The Fremantle Arts Centre is a building with such a rich history. It has been a prison, an asylum, and a women’s home amongst others. Anyone growing up in Fremantle is aware of this history, telling and hearing ghost stories about it throughout childhood, which makes it a wonderful venue for a show like S-27.
S-27 is a grim play inspired by the history of the S-21 prison in Cambodia under the rule of the Khmer Rouge. Outside of that context, it serves as a harsh reflection of the human experience in times of extreme hardship and the desperate things people will do to survive.
May (Gabriella Munro) is a photographer for The Organisation and spends her days taking the final portraits of prisoners and traitors brought to her room. She is, presumably, the last face any of them see before being dragged away to whatever fate awaits them. May is forced to confront her past and her actions when a lost love arrives in front of her camera.

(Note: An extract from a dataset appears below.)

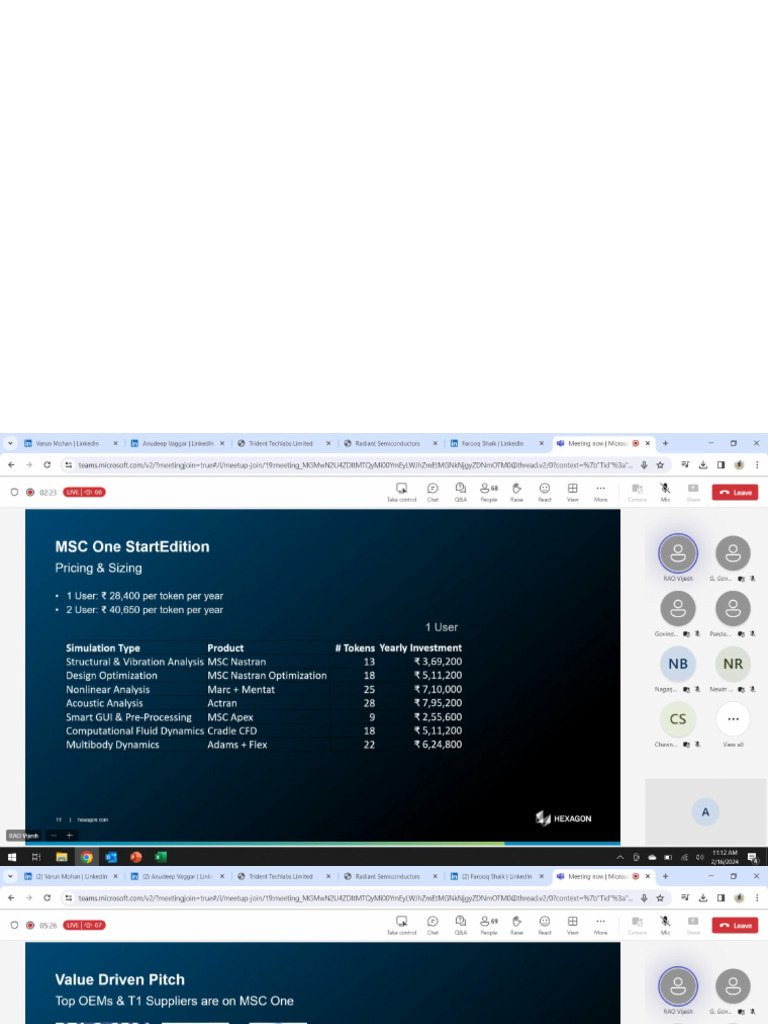This screenshot has height=1024, width=768.
Task: Switch to the (2) Varun Mohan LinkedIn tab
Action: pyautogui.click(x=71, y=876)
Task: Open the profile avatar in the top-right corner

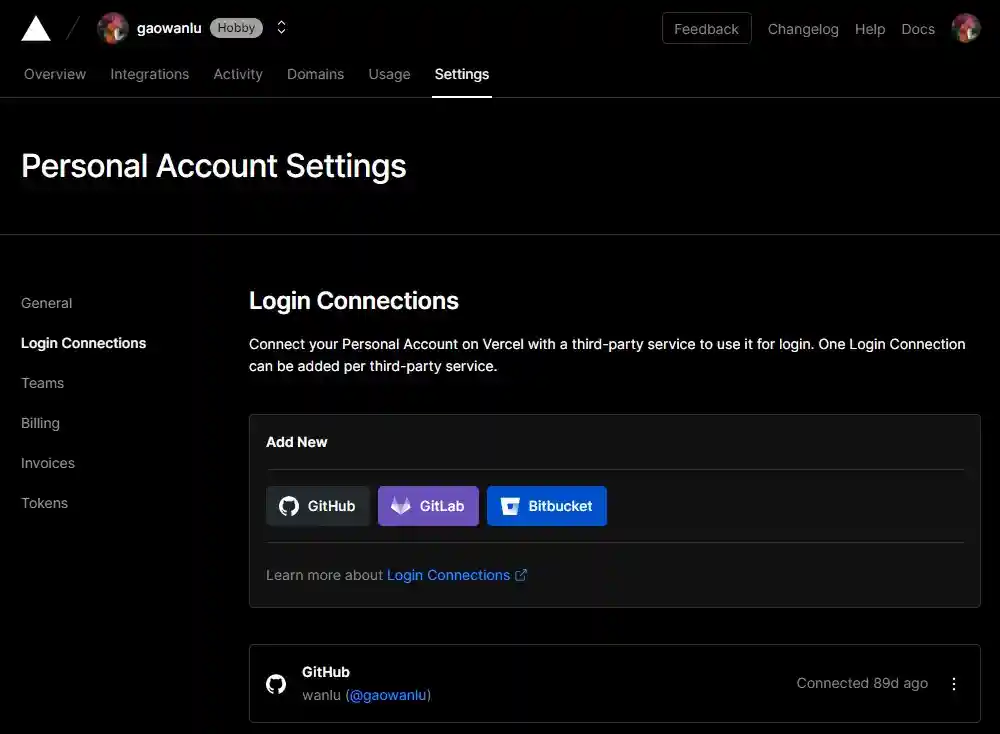Action: click(966, 28)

Gabriella Munro and Samuel Ireland do wonderful work humanising characters that could very easily be seen as the “bad guys.”

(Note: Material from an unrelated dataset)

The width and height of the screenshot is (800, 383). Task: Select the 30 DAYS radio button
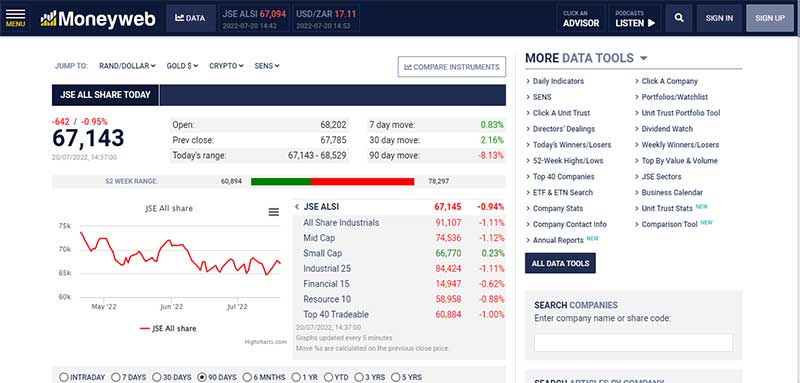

The real strength of this piece comes from the commitment of the ensemble under Teresa Izzard and Lauren Beetons’ direction. Some of the best moments were the ones with no dialogue at all, or at least none that was scripted. From the moment they entered the courtyard to lead us into the performance space, they were dedicated to their roles. They were guards working for The Organisation and we were there to be processed. We were led, two by two, down corridors and up staircases. We heard fragments of interrogations going on behind closed doors. Someone was accused of being a traitor and dragged off in front of us. It was violent and confronting. Even though I knew I was completely safe, I was still just a little bit scared. Was I alone?
Feet First Collective have produced a wonderful work that uses every part of the space it is performed in. Well worth seeing before the season ends on July 21.